Ces cas représentent quelques % des consultations mais ont un pronostic souvent sombre car le diagnostic est tardif. Une boiterie chronique inexpliquée après l'été chez un chien chassant doit toujours faire évoquer un épillet migrateur.
Que faire si vous suspectez un épillet ?
SI l'épillet est visible et accessible (juste planté dans le poil, pas encore enfoncé) :
- Utilisez une pince à épiler, saisissez l'épillet par sa pointe la plus extérieure.
- Tirez doucement d'un mouvement régulier dans l'axe d'entrée.
- Désinfectez la zone à la chlorhexidine ou à la bétadine diluée.
- Surveillez les jours suivants pour vérifier qu'il n'y avait pas d'autre fragment.
SI l'épillet a déjà pénétré (oreille, narine, sous la peau, sous l'œil) :
- N'essayez SURTOUT PAS de le retirer vous-même — vous risquez de le casser et de le faire migrer encore plus.
- Consultez votre vétérinaire dans la journée. Une intervention rapide évite la migration et limite les dégâts.
- En attendant, empêchez le chien de gratter, lécher ou secouer la zone (collerette si nécessaire).
Au cabinet, le vétérinaire utilise des pinces longues sous otoscope (oreille), endoscope (narine, gorge) ou pratique une petite incision sous anesthésie locale. Pour les épillets migrateurs profonds, l'échographie et le scanner sont parfois nécessaires pour localiser le corps étranger.
Prévention : les bons réflexes saisonniers
- Saison à risque : mai à octobre, pic en juin-juillet (épillets matures et secs).
- Évitez les balades en champs en friche, bordures de chemins, prairies sèches après floraison des graminées.
- Tondez ou taillez l'herbe dans votre jardin avant la formation des épis.
- Coupez les poils entre les coussinets de votre chien (et autour des oreilles pour les races à poil long).
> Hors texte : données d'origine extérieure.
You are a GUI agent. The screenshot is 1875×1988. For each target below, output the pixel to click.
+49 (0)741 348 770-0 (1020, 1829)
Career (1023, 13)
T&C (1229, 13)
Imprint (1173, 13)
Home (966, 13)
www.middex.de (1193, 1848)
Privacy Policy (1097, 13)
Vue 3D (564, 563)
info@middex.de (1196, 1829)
- Inspectez systématiquement votre chien au retour de balade estivale :
- Brossez le pelage en sens inverse.
- Vérifiez les oreilles (extérieur ET conduit visible).
- Inspectez les pattes (espaces entre les doigts).
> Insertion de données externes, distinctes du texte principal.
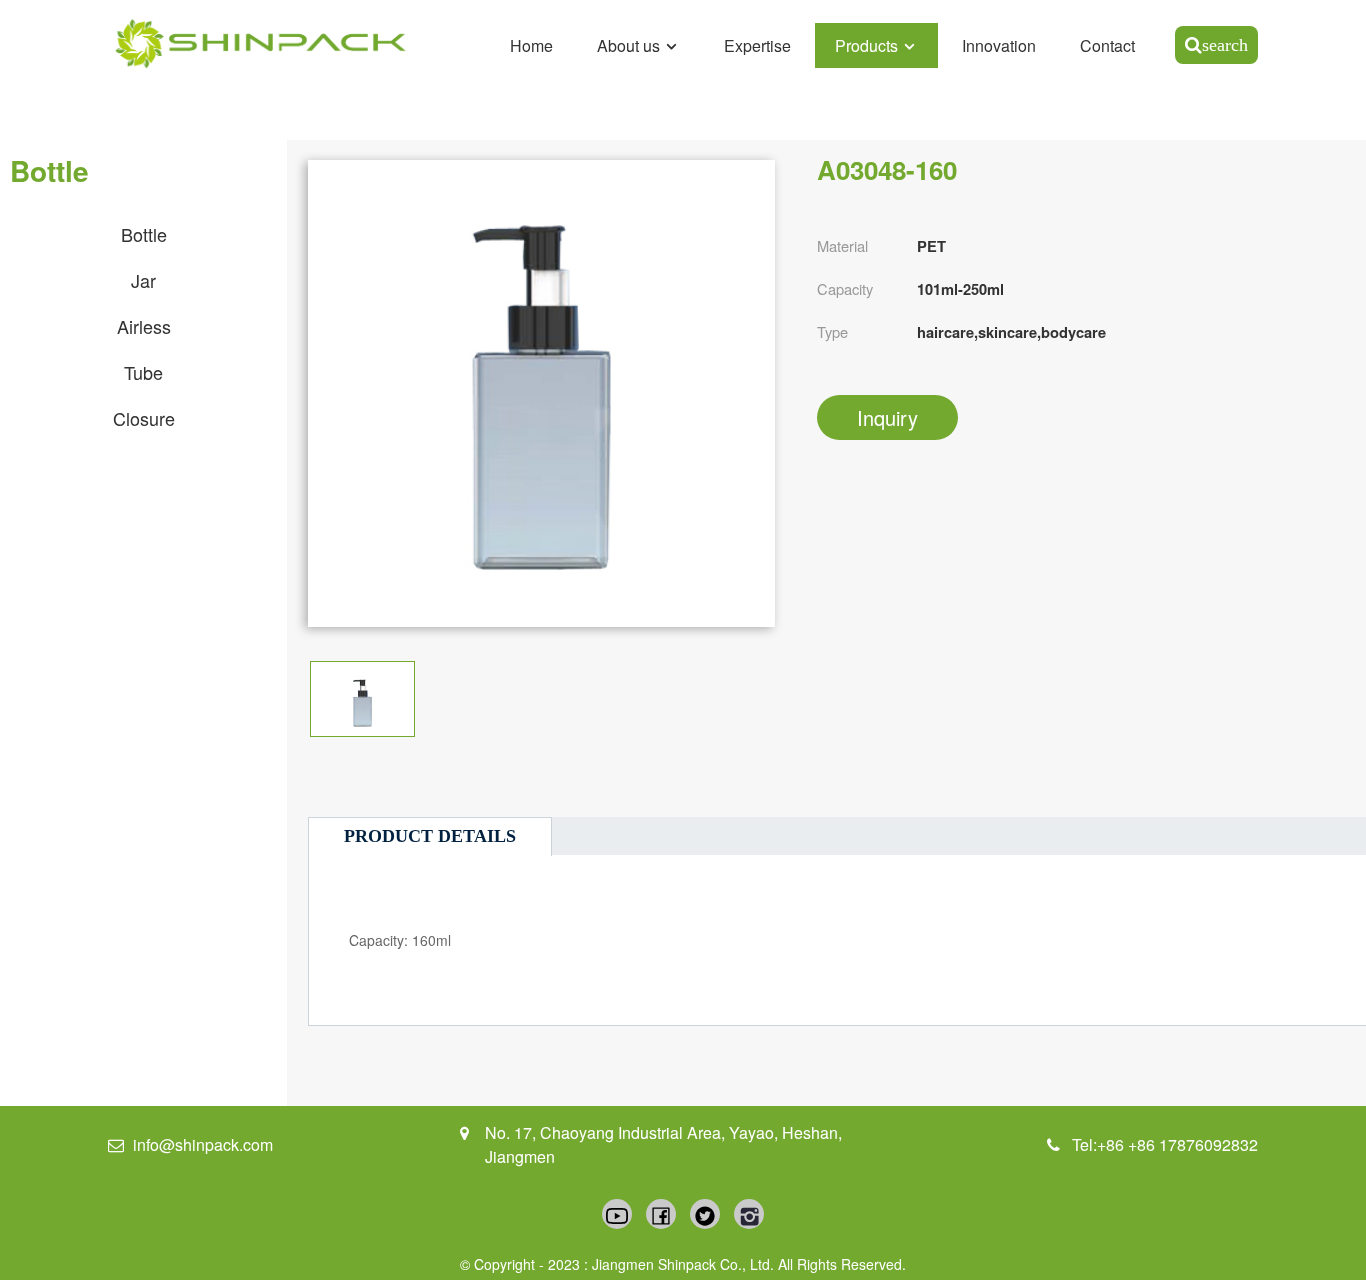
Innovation (999, 45)
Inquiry (887, 417)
- Regardez les yeux (paupières, coins internes).
- Vérifiez les aisselles, l'aine, le ventre.
- Passez la main contre le sens du poil sur tout le corps.
- Races à haut risque : Cocker, Épagneul, Springer, Setter, Berger anglais, Caniche — tous les chiens à poil long, à oreilles tombantes, ou utilisés à la chasse.
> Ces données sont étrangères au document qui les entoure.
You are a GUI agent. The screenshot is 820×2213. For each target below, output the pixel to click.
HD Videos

- Au retour de chasse ou de balade en zone à risque : douche rapide à l'eau tiède pour décrocher les épillets pris dans le poil.
Reconnaître l'urgence : quand consulter immédiatement
Consultez votre vétérinaire le jour même si vous observez après une balade :
- Une tête penchée brusque + secouements.
- Des éternuements violents en série avec saignement de nez.
- Un œil mi-clos avec larmoiement.
- Un léchage compulsif et brutal d'une patte ou d'une zone précise.
- Une plaie qui apparaît avec gonflement rapide.
Plus l'intervention est précoce, moins l'épillet a le temps de migrer. Un épillet retiré dans la journée laissera une plaie minime ; le même épillet 3 jours plus tard demandera parfois une chirurgie.
Suivez les balades à risque et le journal de santé
Son Espace Santé enregistre vos sorties (date, lieu, durée) et tient le journal de santé de votre chien — utile pour faire le lien si des symptômes apparaissent quelques jours après une balade en prairie estivale. Et les contacts vétérinaires d'urgence sont à portée de main. Gratuit, iOS / Android / web.
Conclusion
L'épillet est l'un des dangers les plus sous-estimés de l'été pour le chien. Sa nuisibilité ne tient pas à un venin ou une toxine, mais à sa géométrie barbelée qui le fait avancer dans les tissus sans jamais reculer. La prévention repose sur trois piliers : éviter les zones de graminées sèches, tondre les poils sensibles, et inspecter le chien à chaque retour de balade. À la moindre suspicion (tête penchée brutale, éternuements en série, léchage compulsif), consultez sans attendre — chaque heure compte pour éviter la migration.